Outside, a klaxon blared. They got up and collected bits of flying kit.

“What I don’t understand,” Maddegan said, “is why you swore your great steaming oath to the Grand Duke Thingummy, when you reckon the whole royal kit and caboodle has gone down the drain.” He yawned and stretched, and accidentally hit Heeley in the face. “Sorry, chum,” he said.

“It was a small courtesy to the adjutant,” Andrei said. “And it will keep the Paris embassy quiet.”

They left the cards on the table for the next squadron, and shut the door and walked to the aircraft. Dash edged alongside McWatters. “Remember that night at Rosie’s?” he said quietly. “The business with the deserter. You made him stand on the table.”

“Oh, that. That was years ago. What of it?”

“Well ... what happened? What did you ... What became of him?”

“As a matter of fact, we killed him. A deserter, you see. We court-martialled him, on the spot, and he confessed. Only one sentence. Little chap. Didn’t take much killing. Threw the remains in the midden. Wet as a bog. Sank like a stone.” They had reached the Pups. They stopped and looked at each other.

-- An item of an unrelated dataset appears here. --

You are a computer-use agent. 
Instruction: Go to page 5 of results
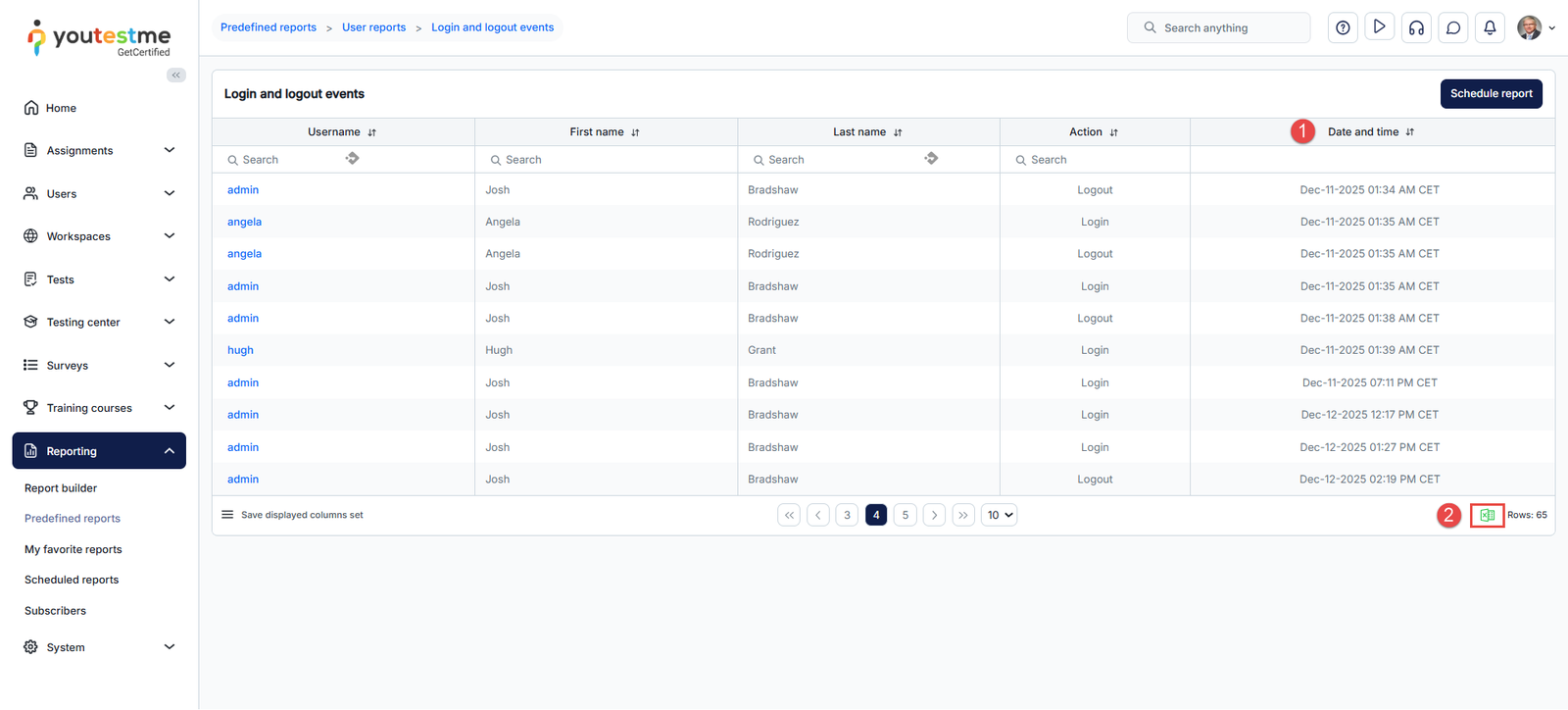(x=906, y=515)
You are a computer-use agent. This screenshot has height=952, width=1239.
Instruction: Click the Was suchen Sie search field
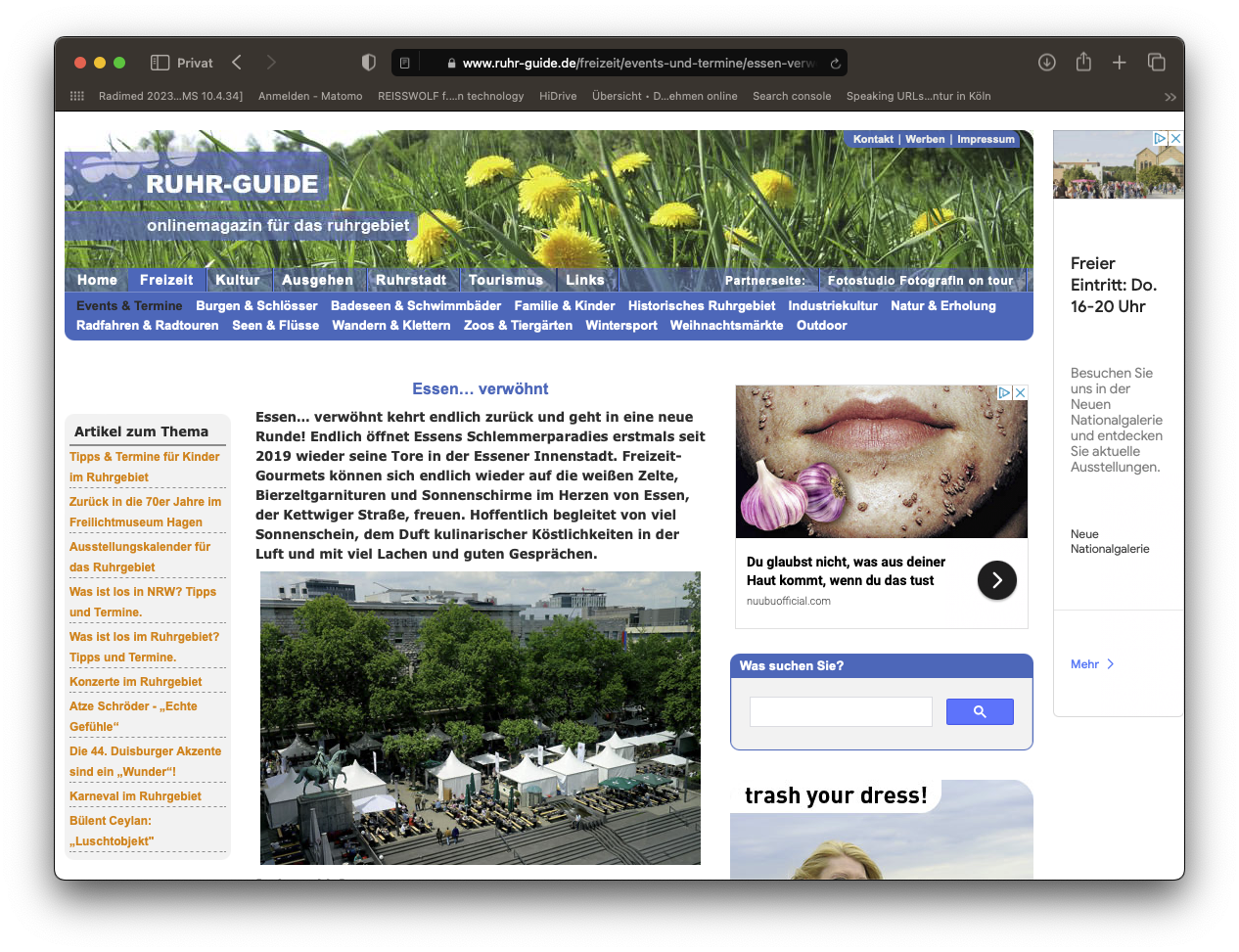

McWatters was wearing sunglasses and Dash wanted to knock them off, but he wasn’t brave enough.

“I don’t believe you,” he said.

“Of course you don’t.” McWatters moved to his machine. “You could always look in the midden,” he said. “I expect he’s still there.”

The squadron took off in order of flights, with the Russian Nieuports the last to leave. The general stood on a tender and waved them goodbye. A sergeant-fitter helped him down. “Cavalry of the clouds,” the general said. There were tears in his eyes, and he stumbled as he walked to his car. What’s he got to cry about? the sergeant wondered. He’s not likely to get a burst of tracer up his arse. Silly old sod.